1.4 In afwachting van de bewijslevering zal het hof iedere verdere beslissing aanhouden.
Beslissing
Het hof:
- laat [appellant 1] en Strategos toe tot de hierboven in r.o. 1.3 bedoelde bewijslevering;
- bepaalt dat indien zij bewijs door getuigen wensen te leveren, het getuigenverhoor zal worden gehouden in één der lokalen van het Paleis van Justitie, Prins Clauslaan nr. 60 te ’s-Gravenhage, ten overstaan van de hierbij benoemde raadsheer-commissaris mr. S.A. Boele, op woensdag 28 november 2007 te 10.00 uur, dan wel, indien een der partijen binnen twee weken na heden, onder gelijktijdige opgave van de verhinderdata van beide partijen voor de maanden december 2007 en januari 2008, opgeeft verhinderd te zijn, op een door de raadsheer-commissaris nader te bepalen datum en tijdstip;
- houdt iedere verdere beslissing aan.
Dit arrest is gewezen door mrs. A. Dupain, S.A. Boele en G. Dulek-Schermers en uitgesproken ter openbare terechtzitting van 18 oktober 2007, in aanwezigheid van de griffier.

### Wat je doet
a) Schrijf uit het arrest woordelijk over van "Dit arrest is" tot en met "van de griffier.".
b) Beantwoord graag de volgende vragen over het arrest.
(i) Op welke dag en welk tijdstip is het getuigenverhoor vastgesteld?
(ii) Wie wordt tot raadsheer-commissaris benoemd?
(iii) Op welke datum is het arrest uitgesproken?

### Getoond materiaal
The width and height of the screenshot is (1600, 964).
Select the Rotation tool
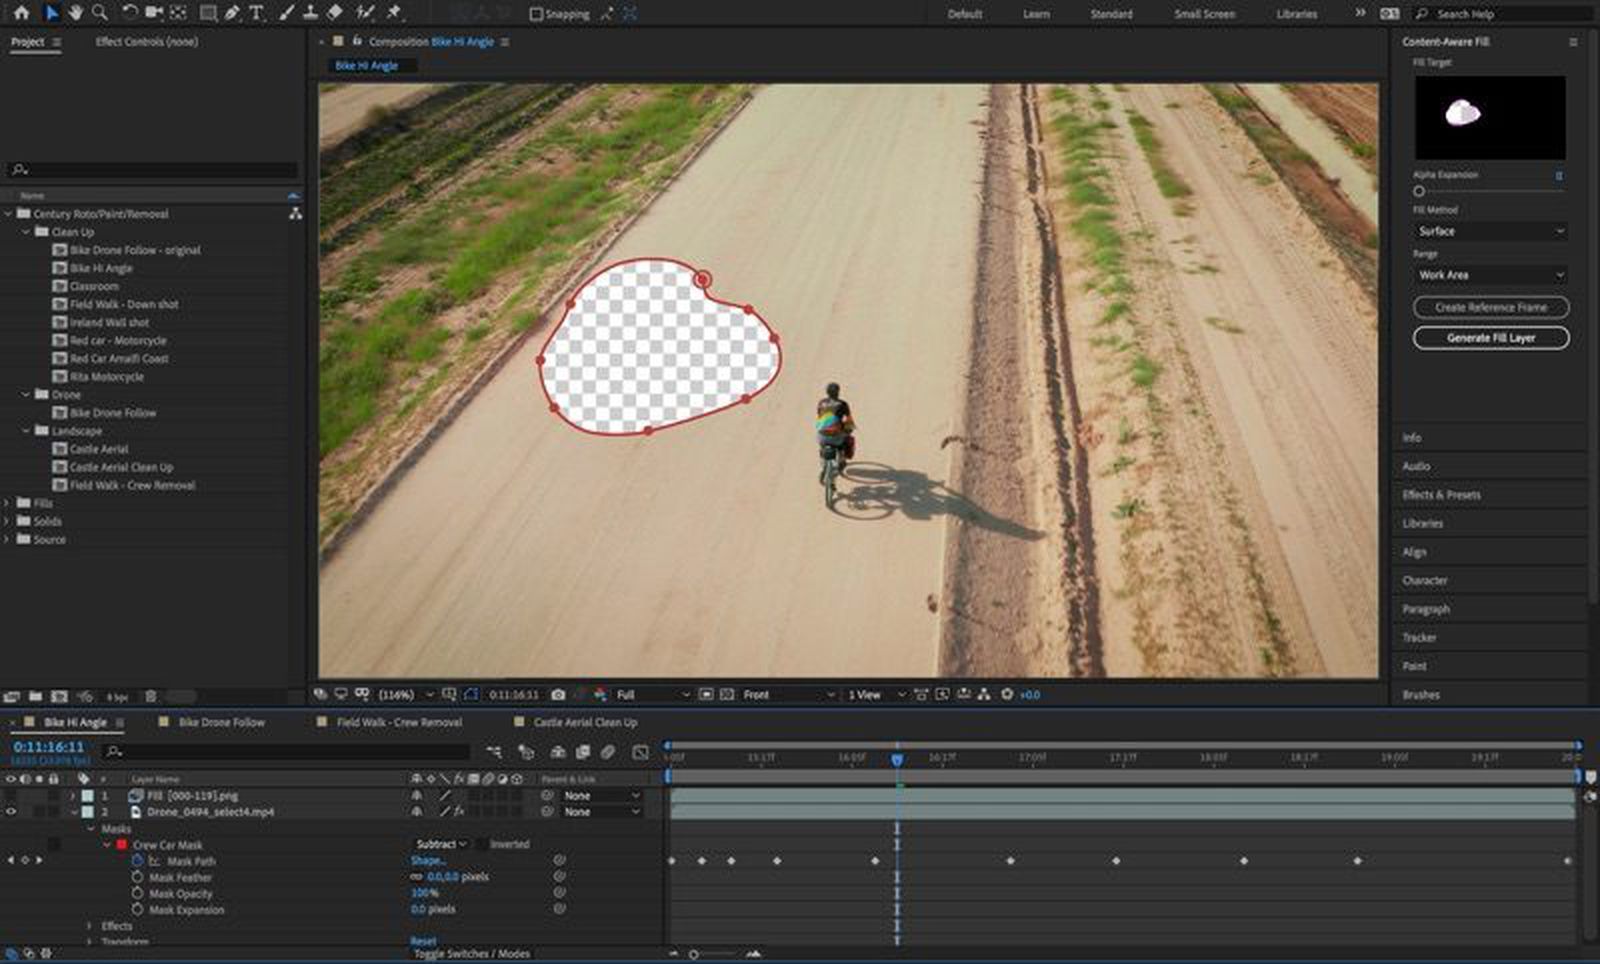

### Antwoorden per opdracht
a)
Dit arrest is gewezen door mrs. A. Dupain, S.A. Boele en G. Dulek-Schermers en uitgesproken ter openbare terechtzitting van 18 oktober 2007, in aanwezigheid van de griffier.

b)
(i) Op woensdag 28 november 2007 om 10.00 uur.
(ii) Mr. S.A. Boele.
(iii) Op 18 oktober 2007.